The article, written by dating
coach David Wygant, explains he developed a profile to try the app out. He
considered himself a decent looking man and appealing to the opposite sex.
Wygant hearted several local women. Some older than him and others he deemed as
attractive as him. There were those he believed would check him out in a public
setting and even younger women who preferred older men. He got exactly zero
hearts back. After heart-ing dozens of women, Wygant received no likes on his
own photo. What was the deal?
He wasn’t looking at models or
actresses, but ordinary women. However, each woman rebuffed him. The earnest male has just entered the world
of women. No matter how smart or funny
women are, the hip to waist ratio ends up as the measuring stick.
The ironic thing about this
article was that women might be applying the same extreme standard of
attractiveness that they’ve complained
about men using.
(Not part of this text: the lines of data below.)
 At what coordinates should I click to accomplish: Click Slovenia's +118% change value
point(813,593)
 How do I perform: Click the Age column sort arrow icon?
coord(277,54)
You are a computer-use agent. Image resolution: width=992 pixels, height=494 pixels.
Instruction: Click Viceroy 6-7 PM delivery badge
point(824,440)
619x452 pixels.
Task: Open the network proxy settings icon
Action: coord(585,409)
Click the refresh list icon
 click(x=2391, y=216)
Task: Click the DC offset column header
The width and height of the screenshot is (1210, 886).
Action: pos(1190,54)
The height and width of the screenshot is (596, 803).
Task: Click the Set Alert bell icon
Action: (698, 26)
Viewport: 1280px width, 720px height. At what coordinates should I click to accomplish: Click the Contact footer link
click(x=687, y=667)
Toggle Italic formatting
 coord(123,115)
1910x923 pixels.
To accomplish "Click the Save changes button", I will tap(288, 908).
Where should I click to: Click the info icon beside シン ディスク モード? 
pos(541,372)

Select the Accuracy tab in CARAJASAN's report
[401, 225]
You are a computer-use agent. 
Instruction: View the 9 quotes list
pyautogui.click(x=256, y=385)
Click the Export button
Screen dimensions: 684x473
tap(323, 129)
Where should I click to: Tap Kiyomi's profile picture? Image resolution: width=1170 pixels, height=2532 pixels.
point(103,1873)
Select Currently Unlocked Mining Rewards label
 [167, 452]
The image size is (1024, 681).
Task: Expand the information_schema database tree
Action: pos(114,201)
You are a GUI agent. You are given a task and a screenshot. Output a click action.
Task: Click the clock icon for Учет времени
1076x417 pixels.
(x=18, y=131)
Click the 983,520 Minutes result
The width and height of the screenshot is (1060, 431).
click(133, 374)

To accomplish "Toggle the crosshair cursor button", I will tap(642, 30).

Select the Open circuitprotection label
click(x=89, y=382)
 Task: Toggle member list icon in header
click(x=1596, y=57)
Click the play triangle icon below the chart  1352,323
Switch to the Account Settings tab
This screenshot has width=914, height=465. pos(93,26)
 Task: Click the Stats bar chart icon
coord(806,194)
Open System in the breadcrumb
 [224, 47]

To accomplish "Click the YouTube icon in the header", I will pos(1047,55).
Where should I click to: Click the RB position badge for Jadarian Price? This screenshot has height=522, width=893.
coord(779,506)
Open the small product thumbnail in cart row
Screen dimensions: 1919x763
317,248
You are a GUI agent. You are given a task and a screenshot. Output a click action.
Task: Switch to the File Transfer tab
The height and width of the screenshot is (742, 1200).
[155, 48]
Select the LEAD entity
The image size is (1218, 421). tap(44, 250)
Here’s a handsome man
who knows how to write a good description because he’s a dating coach, but he
gets nada. It also gives him a feel for what his clients are experiencing too.
Then there’s the possibility that
he was too good-looking or too smooth in his description. There are plenty of
posers with attractive photos whose only goal is to separate a woman from her
money. The woman in question could have dismissed him as not real.
Meeting someone you’ve never met
and know nothing about takes courage or stupidity; it depends on whom you talk
to. Women as a whole want to know more about the man than the tiny Tinder
profile allows. The meeting is for the exchange of information, but it looks
like very few people ever make it to the actual meet.
Then again, the dating coach
isn’t exactly anonymous. Maybe a few women googled the picture and wondered if
they’d be part of the next article or lesson. Inadvertently, they actually were.
Wygant could have checked the
article on Global
Grind about why women swipe your
photo to the left to figure out if he was guilty of any the dating app
stumbles.
He finally ends the article with
a comment about Tinder being something for people in their twenties. Maybe it
is. Still, it cuts out much of the initial flirtation, the meeting of the eyes,
the shy smiles, casual hellos that mean something more. This is all lost in a
fast food approach to dating. A woman might pass on a man whose smile isn’t
wide enough or his eyebrows need grooming.
Your Tango gave three women’s POV
in another blog.
Two weren’t that interested since they had heard men used the app only for sex.
The third woman discussed going on about a dozen dates that never developed
into anything.
Going back to our dating coach,
you have to wonder if the women he hearted just felt they were a booty call.